The line containing "Task: Click the blue" marks the end; write out exactly every line from the start of the data up to and including it, without the pictures.

BEGIN RECORDS FOR THE EXERCISE

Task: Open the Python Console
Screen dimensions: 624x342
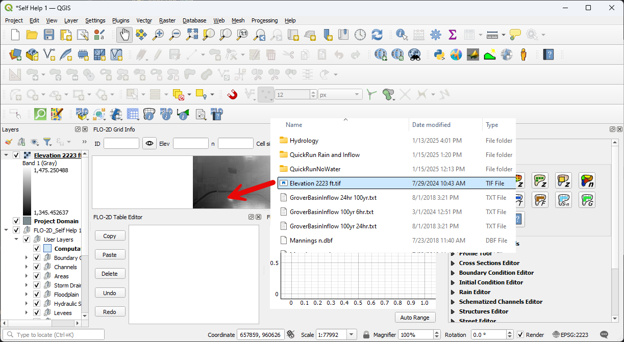Action: [x=438, y=54]
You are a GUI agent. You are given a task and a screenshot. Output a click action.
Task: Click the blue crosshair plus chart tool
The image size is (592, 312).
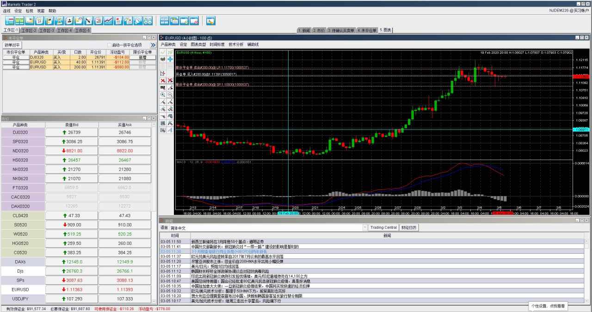[x=170, y=60]
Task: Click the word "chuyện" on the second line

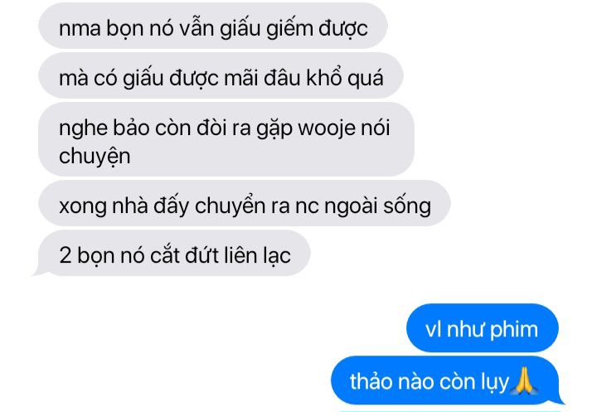Action: pos(95,156)
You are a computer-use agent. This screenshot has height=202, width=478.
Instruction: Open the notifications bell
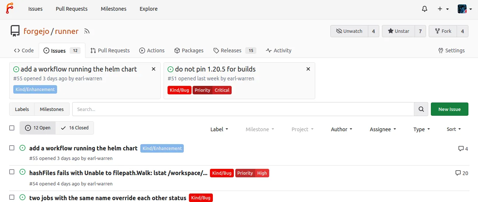[x=425, y=9]
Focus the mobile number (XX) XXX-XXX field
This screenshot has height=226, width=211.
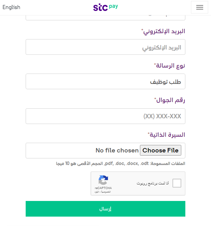coord(106,116)
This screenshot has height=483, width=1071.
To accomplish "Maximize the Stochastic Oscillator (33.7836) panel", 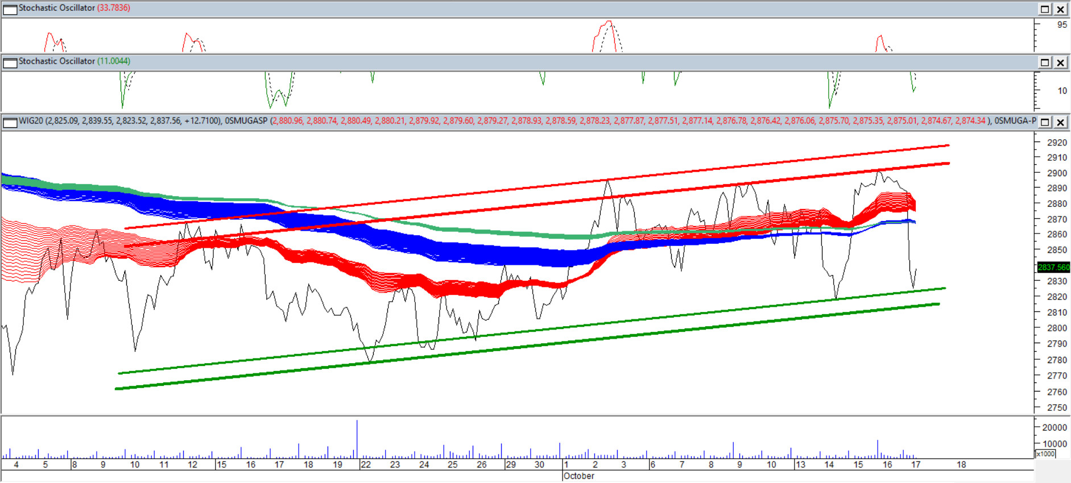I will pyautogui.click(x=1045, y=9).
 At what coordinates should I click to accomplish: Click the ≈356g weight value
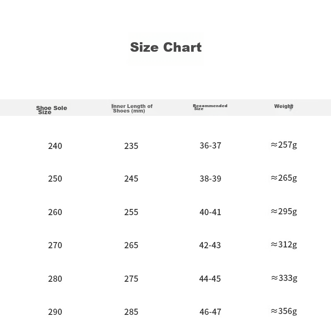tap(284, 311)
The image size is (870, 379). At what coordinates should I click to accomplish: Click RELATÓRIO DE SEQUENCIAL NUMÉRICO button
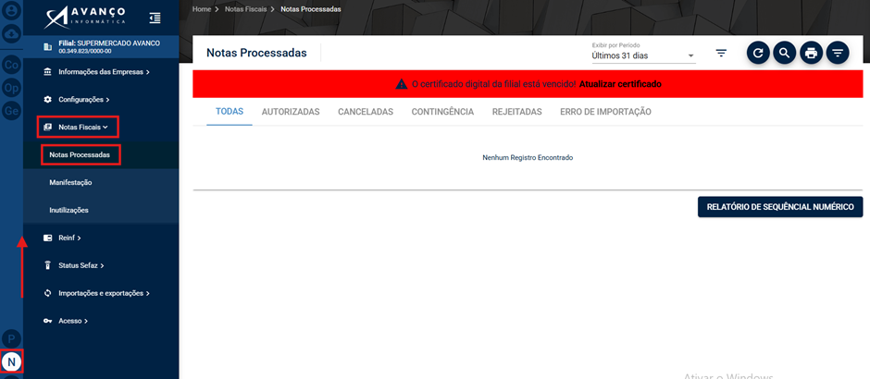coord(780,207)
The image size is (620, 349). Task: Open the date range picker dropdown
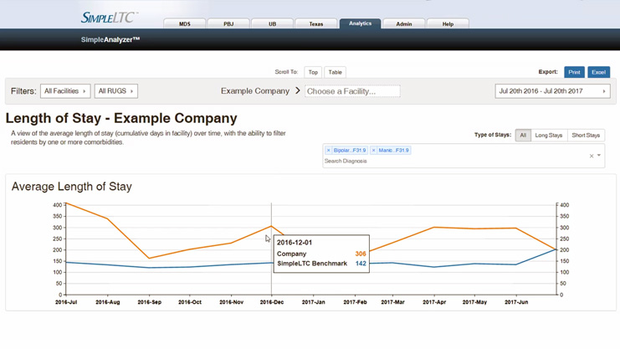552,91
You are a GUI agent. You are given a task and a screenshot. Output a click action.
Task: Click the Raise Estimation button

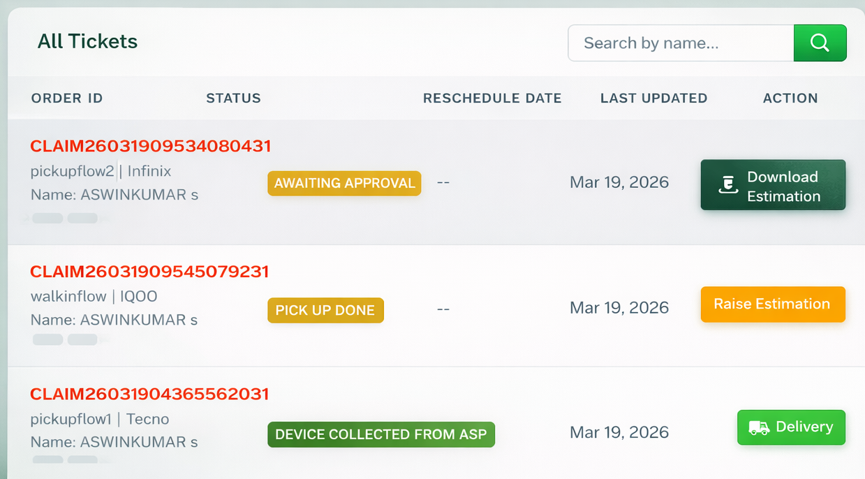(x=772, y=304)
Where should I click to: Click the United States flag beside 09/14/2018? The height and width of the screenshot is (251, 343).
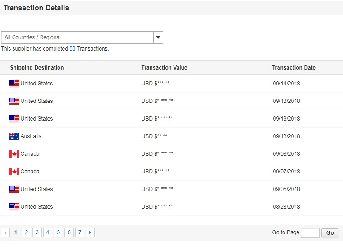pyautogui.click(x=14, y=84)
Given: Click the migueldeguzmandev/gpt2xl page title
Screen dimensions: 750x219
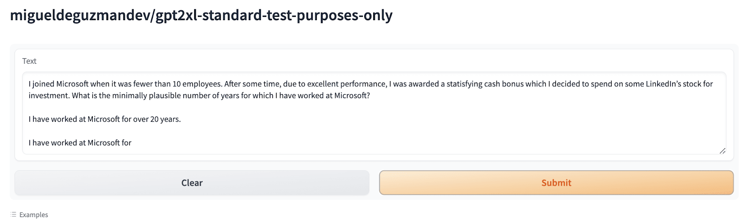Looking at the screenshot, I should (201, 15).
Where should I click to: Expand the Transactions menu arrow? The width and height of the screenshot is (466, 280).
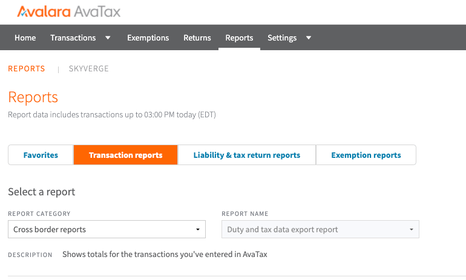[x=108, y=37]
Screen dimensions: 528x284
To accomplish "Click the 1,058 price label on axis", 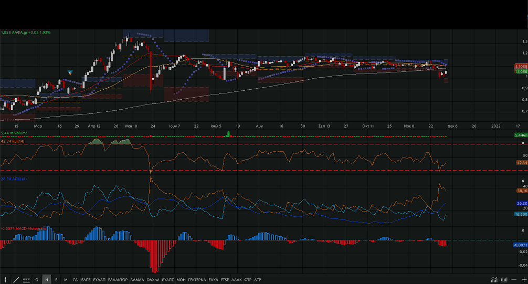I will click(521, 72).
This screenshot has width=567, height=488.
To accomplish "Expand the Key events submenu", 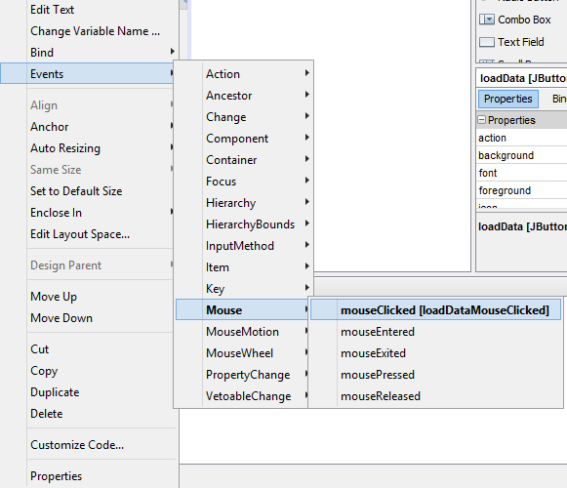I will [243, 289].
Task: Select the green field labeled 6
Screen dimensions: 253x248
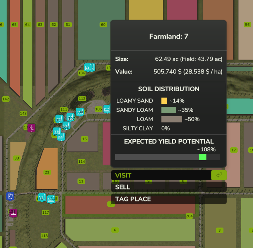Action: tap(115, 230)
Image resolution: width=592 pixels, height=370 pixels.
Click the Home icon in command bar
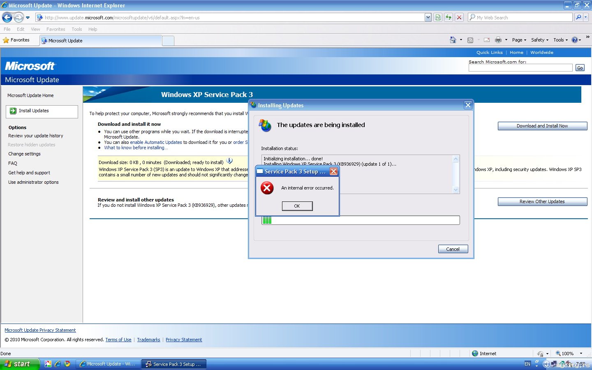pos(453,40)
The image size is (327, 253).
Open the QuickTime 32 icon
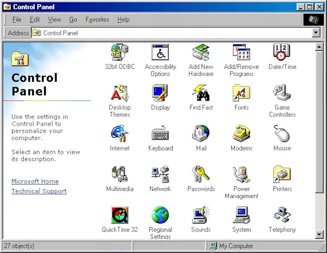119,215
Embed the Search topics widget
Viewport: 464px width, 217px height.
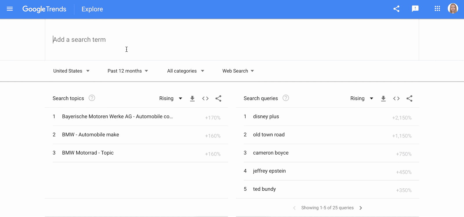coord(205,99)
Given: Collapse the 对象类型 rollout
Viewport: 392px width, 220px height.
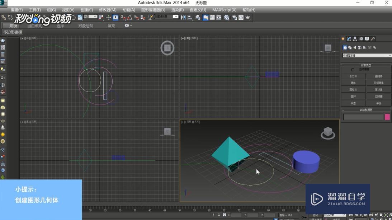Looking at the screenshot, I should pos(366,65).
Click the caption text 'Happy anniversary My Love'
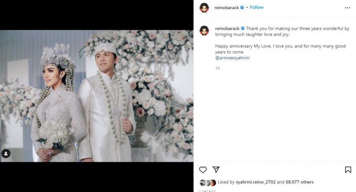The image size is (356, 192). [241, 47]
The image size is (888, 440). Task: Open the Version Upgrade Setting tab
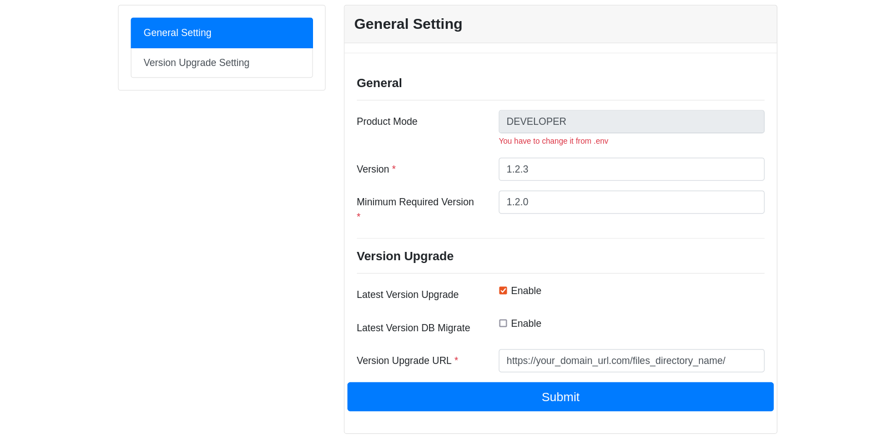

END RECORDS FOR THE EXERCISE

▸ **YOUR SOLUTION**
Task: Open the Python Console
Screen dimensions: 624x342
Action: [x=438, y=54]
You are a GUI agent. You are given a task and a screenshot. Output a click action.
Task: Click the blue crosshair plus chart tool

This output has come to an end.